ProviderChat modelsEmbedding models
AnthropicYesNo
OpenAIYesYes
AWS BedrockYesYes
GCP Vertex AIYesNo
DatabricksYesNo
Snowflake CortexYesNo

Configuration

Step 1: Add a model

Before assigning a BYOM model to an agent, you need to register it in the admin panel:
  1. Navigate to Admin > Models
  2. Click Add Model
  3. Provide a name for the model
  4. Select the model type (LLM or Embedding)
  5. Choose a provider and model
  6. Enter the required credentials for the provider

Step 2: Assign the model to an agent

Once a model is registered, reference it in the agents YAML configuration by name or ID:
agents:
  - name: sales-analyst
    llm:
      byom:
        name: "my-anthropic-model"
    embedding_llm:
      byom:
        name: "my-bedrock-embeddings"
Each agent can use a different model. If no BYOM model is specified, the agent uses the built-in default.
Switching embedding models for an agent means existing memories stored with the previous embedding model will not be compatible. Memories are tied to the embedding model that created them.

Network configuration

When using BYOM, Cube connects to your model provider from its control plane. If your provider requires IP allowlisting, ensure the Cube outbound IP addresses are added to your allowlist. For agents running in dedicated regions, additional per-region IP addresses may also need to be allowlisted.

Billing

When using a BYOM model, Cube AI tokens are not consumed.
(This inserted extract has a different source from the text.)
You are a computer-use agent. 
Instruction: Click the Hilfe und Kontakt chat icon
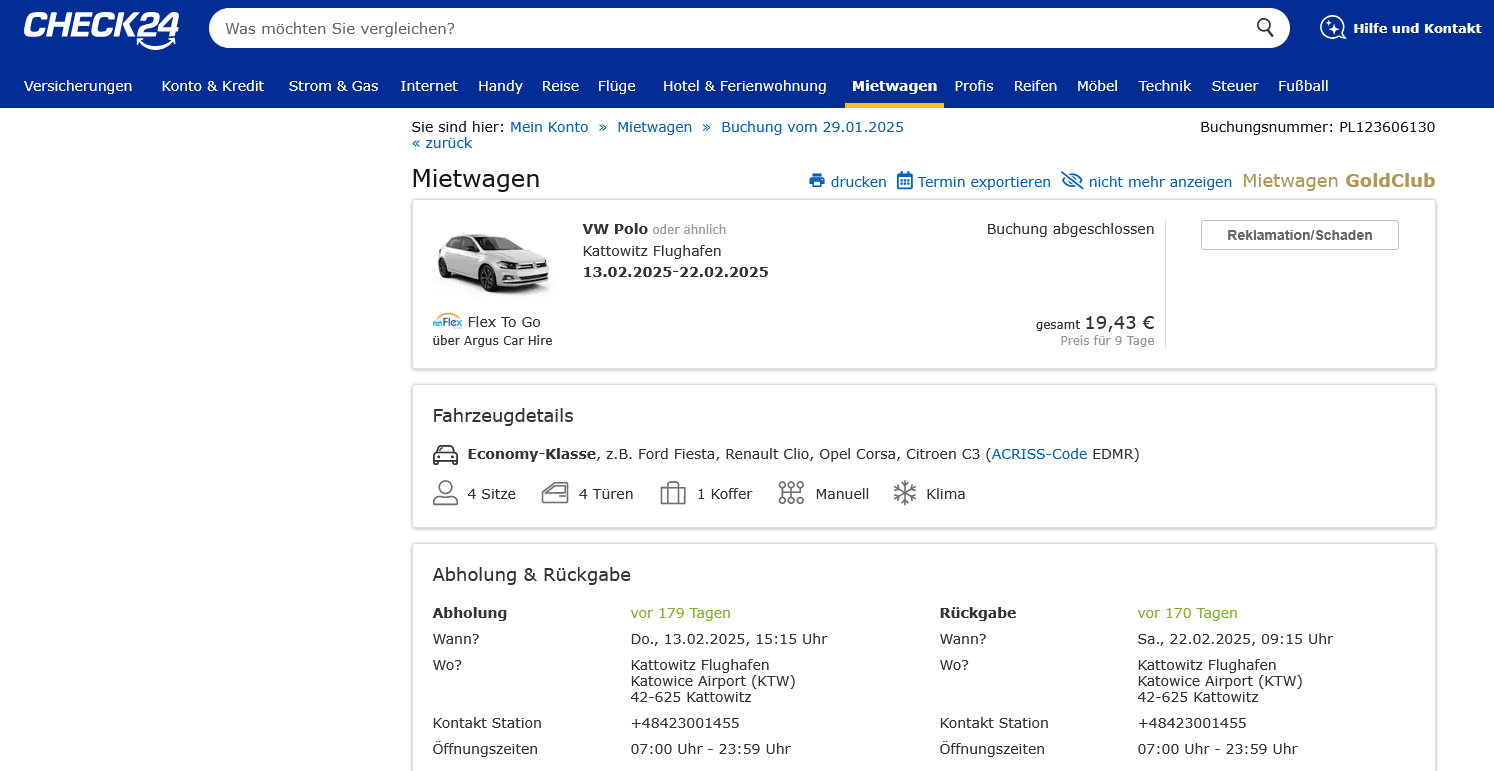1333,28
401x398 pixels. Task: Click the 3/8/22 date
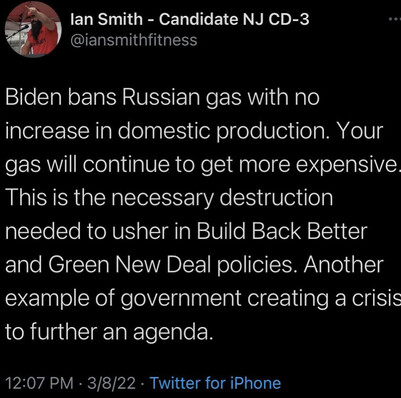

You are billed directly by your model provider based on their pricing. This means:
  • No Cube token quota is deducted for BYOM chat requests
  • No token usage is tracked in the AI Tokens Usage dashboard for BYOM requests
  • Per-seat token grants and token packages do not apply
See AI Tokens for details on how token billing works with built-in models.

Provider-specific notes

Anthropic

Supports extended thinking mode for compatible models. Configure this in the model settings when creating the model.

AWS Bedrock

  • Credentials are optional — if left empty, the default AWS credential chain is used (e.g., workload identity)
  • Supports assume-role configuration for cross-account access
  • Supports inference profiles

GCP Vertex AI

Requires a service account JSON key for authentication.

Databricks

Requires a workspace URL and access token.

Snowflake Cortex

Supports two authentication methods:
  • JWT authentication
  • Key-pair authentication (requires an encrypted PKCS#8 PEM private key)

Troubleshooting

Rate limit errors

If you see rate limit errors, the limits are enforced by your model provider, not by Cube. Check your provider’s rate limits and usage quotas.

Authentication errors

Verify that the API key or credentials configured for the model are valid and have the necessary permissions.

Model not found

Ensure the model ID configured in Cube matches a valid model offered by your provider. Model availability may vary by region.